Thor, you are so right about the on-off-on-off with the light switch...my lord, Outback could hire my two year old to run tests on the switchs for them!!









We have a 23RS and put the kids in the slide out...they pull the curtain and play till they drop. We have had as many as 5 kids in there sleeping at once....they abosultely love to go camping. My youngest see''s the camper in the driveway and immediately starts trying to go potty in the liuttle bathroom. I can't tell you how many times I have been loading up for a trip and found her in the there pulling the flush handle trying to get it to flush... She loves to go potty and watch her "treasure" fall down the little hole.

Sounds sick I know but the absolutely LOVE it!!

Steve


----------



## Y-Guy (Jan 30, 2004)

*Duct Tape solves the problem.* No more whining, no more thrashing about, no more "are we there yet?" and no more "I need to go to the bathroom NOW!" Yes Duct Tape solves all those problems. After a couple of uses they will respond immediately when they hear that familiar "rip" of the tape being pulled off the roll.

_The only problem is the residue it leaves behind._


----------



## BigBadBrain (Aug 26, 2004)

Oh boy Y-Guy, are you in trouble when Rennerbee sees this - she got upset over the CAT thing, I can only imagine what she will do with THIS!

Do you use the regular silver duct tape or get colors for different applications?


----------



## Thor (Apr 7, 2004)

On-off-on-off. Solution

I actually took the light bulb out, in order that he would go to sleep.









This only worked once. My 2 year old just went to a different bunk and started playing the on-off game again.


----------



## Travelers Rest (Feb 27, 2004)

Thor, I found it was very effective to just not plug the slide-out electricity in...that really took the fun out of the switch playing but it also kept them from being up all night with that light on!

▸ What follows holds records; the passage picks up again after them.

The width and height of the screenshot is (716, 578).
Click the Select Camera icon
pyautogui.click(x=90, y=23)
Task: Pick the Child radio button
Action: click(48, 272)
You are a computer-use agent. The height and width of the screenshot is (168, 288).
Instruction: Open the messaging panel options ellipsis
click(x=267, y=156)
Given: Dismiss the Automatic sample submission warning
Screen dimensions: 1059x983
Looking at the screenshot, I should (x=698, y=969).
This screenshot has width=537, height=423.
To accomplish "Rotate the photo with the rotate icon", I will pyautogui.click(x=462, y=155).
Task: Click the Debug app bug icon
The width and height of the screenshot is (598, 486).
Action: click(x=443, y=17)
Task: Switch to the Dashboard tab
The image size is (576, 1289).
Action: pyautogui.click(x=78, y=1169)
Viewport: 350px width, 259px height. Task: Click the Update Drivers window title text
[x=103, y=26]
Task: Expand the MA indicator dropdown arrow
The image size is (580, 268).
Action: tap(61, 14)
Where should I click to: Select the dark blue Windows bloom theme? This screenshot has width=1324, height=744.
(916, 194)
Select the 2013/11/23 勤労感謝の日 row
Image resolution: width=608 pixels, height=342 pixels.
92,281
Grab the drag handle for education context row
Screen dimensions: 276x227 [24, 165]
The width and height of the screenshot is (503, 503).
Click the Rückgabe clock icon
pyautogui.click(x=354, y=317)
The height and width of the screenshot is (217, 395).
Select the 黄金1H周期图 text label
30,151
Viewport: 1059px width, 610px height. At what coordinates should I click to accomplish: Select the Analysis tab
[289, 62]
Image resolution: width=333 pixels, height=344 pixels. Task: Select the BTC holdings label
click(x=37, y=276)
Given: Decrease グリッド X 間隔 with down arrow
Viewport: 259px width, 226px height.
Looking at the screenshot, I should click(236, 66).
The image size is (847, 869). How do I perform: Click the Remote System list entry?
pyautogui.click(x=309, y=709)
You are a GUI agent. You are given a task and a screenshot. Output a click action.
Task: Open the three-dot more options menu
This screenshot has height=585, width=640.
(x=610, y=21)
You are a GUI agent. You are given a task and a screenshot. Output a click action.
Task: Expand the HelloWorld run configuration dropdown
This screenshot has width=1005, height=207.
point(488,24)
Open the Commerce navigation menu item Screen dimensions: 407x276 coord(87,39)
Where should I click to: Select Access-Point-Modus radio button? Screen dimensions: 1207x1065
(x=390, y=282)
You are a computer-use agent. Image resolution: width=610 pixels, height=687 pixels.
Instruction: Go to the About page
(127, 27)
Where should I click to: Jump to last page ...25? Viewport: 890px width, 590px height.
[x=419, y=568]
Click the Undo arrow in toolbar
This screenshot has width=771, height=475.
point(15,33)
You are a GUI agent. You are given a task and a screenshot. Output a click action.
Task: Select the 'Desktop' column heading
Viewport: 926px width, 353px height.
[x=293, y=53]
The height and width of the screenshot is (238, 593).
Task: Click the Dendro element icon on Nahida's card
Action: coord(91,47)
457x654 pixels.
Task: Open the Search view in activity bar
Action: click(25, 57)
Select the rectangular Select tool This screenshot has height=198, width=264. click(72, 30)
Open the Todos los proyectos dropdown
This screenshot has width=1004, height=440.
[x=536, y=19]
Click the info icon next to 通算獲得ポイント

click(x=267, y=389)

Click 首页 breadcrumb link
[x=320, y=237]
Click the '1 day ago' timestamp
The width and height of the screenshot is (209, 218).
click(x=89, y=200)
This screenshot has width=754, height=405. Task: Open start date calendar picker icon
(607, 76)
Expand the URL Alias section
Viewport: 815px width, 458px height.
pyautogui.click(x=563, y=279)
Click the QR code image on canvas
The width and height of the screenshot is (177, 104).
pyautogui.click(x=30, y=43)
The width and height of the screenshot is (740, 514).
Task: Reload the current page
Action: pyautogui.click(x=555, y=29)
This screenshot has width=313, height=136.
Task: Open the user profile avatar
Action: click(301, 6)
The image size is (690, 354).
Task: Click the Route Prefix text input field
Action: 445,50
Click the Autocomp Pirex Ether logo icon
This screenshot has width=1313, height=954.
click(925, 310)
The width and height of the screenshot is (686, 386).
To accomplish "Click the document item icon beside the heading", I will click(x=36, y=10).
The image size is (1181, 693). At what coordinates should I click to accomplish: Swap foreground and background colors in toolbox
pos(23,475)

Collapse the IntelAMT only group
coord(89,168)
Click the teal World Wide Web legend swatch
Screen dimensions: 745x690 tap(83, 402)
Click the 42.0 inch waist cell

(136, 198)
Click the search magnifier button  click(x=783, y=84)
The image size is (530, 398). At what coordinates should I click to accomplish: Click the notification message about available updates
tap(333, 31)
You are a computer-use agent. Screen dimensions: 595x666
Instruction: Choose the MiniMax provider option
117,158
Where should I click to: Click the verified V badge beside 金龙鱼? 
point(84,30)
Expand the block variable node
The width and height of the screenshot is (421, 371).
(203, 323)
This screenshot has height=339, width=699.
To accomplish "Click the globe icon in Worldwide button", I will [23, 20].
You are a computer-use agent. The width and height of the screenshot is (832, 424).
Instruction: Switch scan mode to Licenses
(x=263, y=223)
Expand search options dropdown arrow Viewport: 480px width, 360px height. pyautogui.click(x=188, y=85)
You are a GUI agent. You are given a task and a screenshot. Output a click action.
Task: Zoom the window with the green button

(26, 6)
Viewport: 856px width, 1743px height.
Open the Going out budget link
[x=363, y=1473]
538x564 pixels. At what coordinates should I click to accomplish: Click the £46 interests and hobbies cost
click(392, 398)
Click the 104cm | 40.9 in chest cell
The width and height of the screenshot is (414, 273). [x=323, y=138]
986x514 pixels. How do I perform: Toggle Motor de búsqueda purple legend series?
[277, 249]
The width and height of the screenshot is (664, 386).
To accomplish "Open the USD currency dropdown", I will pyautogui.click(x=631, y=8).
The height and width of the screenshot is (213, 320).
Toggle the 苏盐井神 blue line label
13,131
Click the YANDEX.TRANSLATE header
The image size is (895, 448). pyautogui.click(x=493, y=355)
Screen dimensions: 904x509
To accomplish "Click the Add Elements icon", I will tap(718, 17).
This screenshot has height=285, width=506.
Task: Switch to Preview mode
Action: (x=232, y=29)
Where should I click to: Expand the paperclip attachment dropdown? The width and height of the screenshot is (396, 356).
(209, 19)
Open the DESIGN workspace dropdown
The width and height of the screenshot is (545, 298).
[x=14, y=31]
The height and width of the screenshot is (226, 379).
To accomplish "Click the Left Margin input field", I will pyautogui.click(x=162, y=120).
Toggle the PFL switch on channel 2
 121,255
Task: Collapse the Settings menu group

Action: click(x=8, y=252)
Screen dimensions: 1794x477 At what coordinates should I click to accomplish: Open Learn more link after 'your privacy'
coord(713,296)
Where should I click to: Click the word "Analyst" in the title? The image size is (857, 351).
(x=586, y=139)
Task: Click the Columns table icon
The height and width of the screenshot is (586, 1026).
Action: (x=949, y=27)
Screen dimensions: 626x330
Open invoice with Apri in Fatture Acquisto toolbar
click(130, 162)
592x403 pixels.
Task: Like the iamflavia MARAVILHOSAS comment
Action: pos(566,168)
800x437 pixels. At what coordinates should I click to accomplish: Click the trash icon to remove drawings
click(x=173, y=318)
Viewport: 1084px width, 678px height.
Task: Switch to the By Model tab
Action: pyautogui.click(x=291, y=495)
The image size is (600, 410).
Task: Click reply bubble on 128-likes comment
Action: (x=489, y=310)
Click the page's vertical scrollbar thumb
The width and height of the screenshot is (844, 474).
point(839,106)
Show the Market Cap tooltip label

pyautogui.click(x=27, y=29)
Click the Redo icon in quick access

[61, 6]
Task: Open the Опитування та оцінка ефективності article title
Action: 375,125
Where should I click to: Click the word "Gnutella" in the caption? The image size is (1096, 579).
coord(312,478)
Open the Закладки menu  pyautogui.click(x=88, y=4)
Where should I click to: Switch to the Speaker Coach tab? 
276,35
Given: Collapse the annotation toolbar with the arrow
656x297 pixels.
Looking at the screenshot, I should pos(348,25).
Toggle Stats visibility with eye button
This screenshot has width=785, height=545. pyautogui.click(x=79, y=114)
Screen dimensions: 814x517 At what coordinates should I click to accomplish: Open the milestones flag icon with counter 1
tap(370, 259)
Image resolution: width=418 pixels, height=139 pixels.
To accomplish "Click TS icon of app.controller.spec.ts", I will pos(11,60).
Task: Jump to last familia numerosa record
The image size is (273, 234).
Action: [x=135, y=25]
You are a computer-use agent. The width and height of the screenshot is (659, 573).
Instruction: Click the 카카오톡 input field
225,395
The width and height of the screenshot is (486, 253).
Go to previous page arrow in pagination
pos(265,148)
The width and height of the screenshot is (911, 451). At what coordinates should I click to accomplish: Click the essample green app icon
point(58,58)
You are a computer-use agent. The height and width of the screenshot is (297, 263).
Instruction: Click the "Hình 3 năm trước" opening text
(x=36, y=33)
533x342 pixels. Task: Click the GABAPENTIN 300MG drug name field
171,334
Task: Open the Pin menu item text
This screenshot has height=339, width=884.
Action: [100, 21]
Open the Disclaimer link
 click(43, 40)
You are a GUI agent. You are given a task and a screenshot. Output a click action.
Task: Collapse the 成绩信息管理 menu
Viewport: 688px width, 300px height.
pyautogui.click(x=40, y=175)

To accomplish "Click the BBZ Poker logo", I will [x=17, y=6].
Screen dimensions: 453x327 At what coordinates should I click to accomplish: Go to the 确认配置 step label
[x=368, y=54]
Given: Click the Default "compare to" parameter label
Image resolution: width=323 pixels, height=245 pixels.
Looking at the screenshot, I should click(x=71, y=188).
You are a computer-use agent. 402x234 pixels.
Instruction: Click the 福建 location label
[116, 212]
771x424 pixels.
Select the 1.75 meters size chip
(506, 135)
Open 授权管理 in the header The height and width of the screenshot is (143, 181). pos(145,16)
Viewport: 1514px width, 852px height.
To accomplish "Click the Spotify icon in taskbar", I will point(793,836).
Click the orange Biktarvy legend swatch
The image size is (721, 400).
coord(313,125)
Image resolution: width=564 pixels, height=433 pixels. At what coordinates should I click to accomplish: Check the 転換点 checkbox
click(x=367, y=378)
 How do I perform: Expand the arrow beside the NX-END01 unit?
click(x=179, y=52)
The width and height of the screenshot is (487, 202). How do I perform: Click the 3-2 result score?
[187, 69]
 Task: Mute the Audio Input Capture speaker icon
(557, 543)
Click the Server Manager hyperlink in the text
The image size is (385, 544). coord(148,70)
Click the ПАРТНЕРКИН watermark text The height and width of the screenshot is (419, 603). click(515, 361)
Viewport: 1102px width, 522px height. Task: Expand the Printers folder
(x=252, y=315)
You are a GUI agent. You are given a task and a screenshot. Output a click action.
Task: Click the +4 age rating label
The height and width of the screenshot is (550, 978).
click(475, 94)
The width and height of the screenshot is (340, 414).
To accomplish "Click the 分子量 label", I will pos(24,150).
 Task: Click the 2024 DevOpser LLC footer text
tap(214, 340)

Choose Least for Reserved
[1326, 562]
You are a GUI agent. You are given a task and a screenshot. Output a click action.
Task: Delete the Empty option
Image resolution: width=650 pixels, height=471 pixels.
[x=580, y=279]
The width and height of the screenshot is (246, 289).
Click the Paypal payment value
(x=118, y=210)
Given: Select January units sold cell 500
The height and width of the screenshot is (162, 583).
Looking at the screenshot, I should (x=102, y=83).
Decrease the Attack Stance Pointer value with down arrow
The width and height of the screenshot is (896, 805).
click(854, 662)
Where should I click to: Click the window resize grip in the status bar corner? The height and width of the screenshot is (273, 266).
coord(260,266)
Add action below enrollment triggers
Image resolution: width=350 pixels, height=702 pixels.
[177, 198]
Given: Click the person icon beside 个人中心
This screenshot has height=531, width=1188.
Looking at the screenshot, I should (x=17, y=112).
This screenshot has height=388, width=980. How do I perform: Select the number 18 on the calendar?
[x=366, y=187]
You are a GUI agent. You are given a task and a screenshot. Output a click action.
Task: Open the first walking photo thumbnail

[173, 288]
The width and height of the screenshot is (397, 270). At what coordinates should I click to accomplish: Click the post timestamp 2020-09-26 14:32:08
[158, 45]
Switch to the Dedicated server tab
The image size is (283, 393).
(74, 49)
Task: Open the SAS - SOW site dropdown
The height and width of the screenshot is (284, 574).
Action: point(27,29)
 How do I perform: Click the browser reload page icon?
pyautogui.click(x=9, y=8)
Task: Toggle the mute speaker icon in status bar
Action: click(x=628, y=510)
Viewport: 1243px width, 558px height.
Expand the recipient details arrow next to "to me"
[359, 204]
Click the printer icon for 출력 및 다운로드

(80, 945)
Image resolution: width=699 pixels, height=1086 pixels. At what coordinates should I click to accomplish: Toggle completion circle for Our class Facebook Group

Y-Guy...you're brave!! Too many moms around this forum to reveal the secret weapons of fatherhood!! You'll get us all in trouble...









Steve


----------



## johnp (Mar 15, 2004)

Thor,
We had the on-off-on off problem one weekend when my daughter took a friend with us. Three kids playing with the bunk lights. Solution pull the fuse for the front bedroom.Lights out kids sleeping and I left the duct tape in the draw.


----------



## vern38 (Aug 18, 2003)

Sue, your wish is my command. Done deal.









Vern


----------



## rennerbee (Jul 25, 2004)

Y-Guy said:


> *Duct Tape solves the problem.* No more whining, no more thrashing about, no more "are we there yet?" and no more "I need to go to the bathroom NOW!" Yes Duct Tape solves all those problems. After a couple of uses they will respond immediately when they hear that familiar "rip" of the tape being pulled off the roll.
> 
> _The only problem is the residue it leaves behind._
> 
> ...


ROTFLMAO!!!
















I was wondering how you got your kids so whipped into shape!

Seriously, can you buy it in bulk? Just thinking about my 12 yr old...

BBB-I hope you know that I was joking about the whole cat thing, sorta...


----------



## strongj (Aug 2, 2004)

What I find disappointing is that many RV parks don't have campfire rings. Has anyone tried out those butane table-top smores maker thingies?


----------



## NDJollyMon (Aug 22, 2003)

No campfire rings? Where are you camping? Wal-Mart???


----------



## NWcamper2 (Mar 28, 2004)

Our kids always seem to find something to do while camping.

But I really liked the glow stick idea and just happened across a deal on ebay ending in 57 seconds .... got 200 8" sticks for $1.25 winning bid! now with shipping total of $20 so it breaks down to .10 each! Still not a bad deal. And we all know it does not and will not take $19 shipping..... but they all seem to have high shipping. And since the winning bid was so low, made it "okay"







Or at least to a price I was willing to pay.


----------